Sono le 16.30, caldo, in quello che si può definire un posto del cazzo. Una “D di discount” rossa su sfondo blu e bianco, un quadrato attaccato disarmonicamente su una casa con la sindrome “vorrei ma non posso”, pieno di balconi che dovrebbero farla sembrare diversa dal solito condominio di merda. Aria condizionata a palla dentro la grande D e roba che nessuno ha mai sentito nominare, cloni di prodotti che sentiamo ogni giorno. C’è “ENERGIA” , liquido redbulliano vitaminizzante o le patate San Gallo, tutto a prezzi ridicoli. Un eurospin molto meno famoso, che sembra uscito dall’iraq come del resto tutto il paese che gli sta attorno, a partire dalla stazione con buchi sui muri e binari morti sparsi in giro. Una stazione deserta, in un paese deserto, con un discount…deserto, ma deserto in maniera strana.
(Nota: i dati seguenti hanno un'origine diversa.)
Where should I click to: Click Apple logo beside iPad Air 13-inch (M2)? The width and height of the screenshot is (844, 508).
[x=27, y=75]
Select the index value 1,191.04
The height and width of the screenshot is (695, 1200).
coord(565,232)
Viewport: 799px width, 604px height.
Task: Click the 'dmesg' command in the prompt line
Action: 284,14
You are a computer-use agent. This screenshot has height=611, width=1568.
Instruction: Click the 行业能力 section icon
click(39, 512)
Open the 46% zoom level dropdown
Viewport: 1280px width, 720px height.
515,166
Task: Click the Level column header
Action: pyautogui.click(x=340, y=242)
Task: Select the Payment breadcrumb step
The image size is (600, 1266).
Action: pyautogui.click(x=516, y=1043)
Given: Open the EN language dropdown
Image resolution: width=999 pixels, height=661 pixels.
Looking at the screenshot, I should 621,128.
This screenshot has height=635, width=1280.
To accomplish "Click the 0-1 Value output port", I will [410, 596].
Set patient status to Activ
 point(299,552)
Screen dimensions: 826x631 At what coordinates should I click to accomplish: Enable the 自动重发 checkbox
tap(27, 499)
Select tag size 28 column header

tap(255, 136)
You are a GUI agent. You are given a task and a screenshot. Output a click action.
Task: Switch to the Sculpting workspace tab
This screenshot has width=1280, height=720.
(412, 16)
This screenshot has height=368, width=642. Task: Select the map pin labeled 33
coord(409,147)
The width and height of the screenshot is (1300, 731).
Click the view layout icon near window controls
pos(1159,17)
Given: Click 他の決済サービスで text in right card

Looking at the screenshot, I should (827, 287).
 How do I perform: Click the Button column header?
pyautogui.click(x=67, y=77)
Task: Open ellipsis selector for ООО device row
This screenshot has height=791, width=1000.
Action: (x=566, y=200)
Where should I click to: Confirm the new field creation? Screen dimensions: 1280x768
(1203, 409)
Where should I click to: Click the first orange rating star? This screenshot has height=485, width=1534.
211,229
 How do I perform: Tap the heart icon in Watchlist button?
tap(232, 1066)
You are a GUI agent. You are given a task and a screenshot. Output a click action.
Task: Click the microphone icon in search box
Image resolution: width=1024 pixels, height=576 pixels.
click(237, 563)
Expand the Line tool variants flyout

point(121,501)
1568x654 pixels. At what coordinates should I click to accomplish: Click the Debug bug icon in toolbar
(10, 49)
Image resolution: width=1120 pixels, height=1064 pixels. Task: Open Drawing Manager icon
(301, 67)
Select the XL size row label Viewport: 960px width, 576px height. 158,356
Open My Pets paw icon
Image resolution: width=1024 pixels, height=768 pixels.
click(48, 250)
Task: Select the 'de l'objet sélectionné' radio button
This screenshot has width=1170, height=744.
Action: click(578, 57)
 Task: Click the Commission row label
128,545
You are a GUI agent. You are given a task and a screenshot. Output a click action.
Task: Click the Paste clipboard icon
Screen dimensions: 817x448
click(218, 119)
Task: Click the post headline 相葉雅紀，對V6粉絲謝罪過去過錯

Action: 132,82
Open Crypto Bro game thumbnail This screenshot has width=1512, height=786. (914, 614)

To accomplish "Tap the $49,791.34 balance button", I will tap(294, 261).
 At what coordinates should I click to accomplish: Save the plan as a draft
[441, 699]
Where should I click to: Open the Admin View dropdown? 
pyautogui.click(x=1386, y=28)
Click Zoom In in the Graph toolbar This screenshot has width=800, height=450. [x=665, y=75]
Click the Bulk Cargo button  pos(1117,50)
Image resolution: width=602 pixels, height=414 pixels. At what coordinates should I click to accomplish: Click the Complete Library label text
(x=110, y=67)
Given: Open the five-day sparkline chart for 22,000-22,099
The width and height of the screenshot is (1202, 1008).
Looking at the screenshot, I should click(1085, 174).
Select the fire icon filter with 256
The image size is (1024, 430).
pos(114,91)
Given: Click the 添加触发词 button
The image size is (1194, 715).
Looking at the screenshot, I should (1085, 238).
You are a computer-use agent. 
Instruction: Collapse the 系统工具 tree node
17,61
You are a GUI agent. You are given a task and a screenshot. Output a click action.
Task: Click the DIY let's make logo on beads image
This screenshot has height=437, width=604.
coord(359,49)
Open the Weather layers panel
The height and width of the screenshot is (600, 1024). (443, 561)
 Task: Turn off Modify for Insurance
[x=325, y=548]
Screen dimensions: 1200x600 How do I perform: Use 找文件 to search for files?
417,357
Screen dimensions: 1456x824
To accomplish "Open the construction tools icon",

Sono abituato alle fiumane di individui che razzolano come formiche per raccattare cibo scontato mentre qua, ci sono solo due gorillesse attempate che discutono di fronte a tre metri cubi di succo all’ananas mentre tutti intorno, sette dico sette lavoratori del discount vanno in giro. Non so a fare cosa, ma ne vedo altri li in fondo e pure un paio dietro il bancone, che in un periodo di crisi e di gente senza lavoro, questa D di discount rossa ci sta facendo una bella figura penso tra me e me. Che poi sono tutti silenziosi ed educati e si somigliano pure penso, quando vedo la terza bionda di fila.
E io, quando me ne esco da quel posto, e mi ritrovo ancora nella desolazione più totale, ecco, io mi chiedo se alla fine quel paese non sia tutto li dentro quel discount, che il resto sia solo scenografia. Una sola famiglia poi, perché mi sa che sono tutti parenti là dentro, un discount a conduzione familiare, il loro regno, il loro desolante retaggio.

A vederlo bene quel quadrato blu rosso e bianco, in effetti, potrebbe pure sembrare uno stemma nobiliare.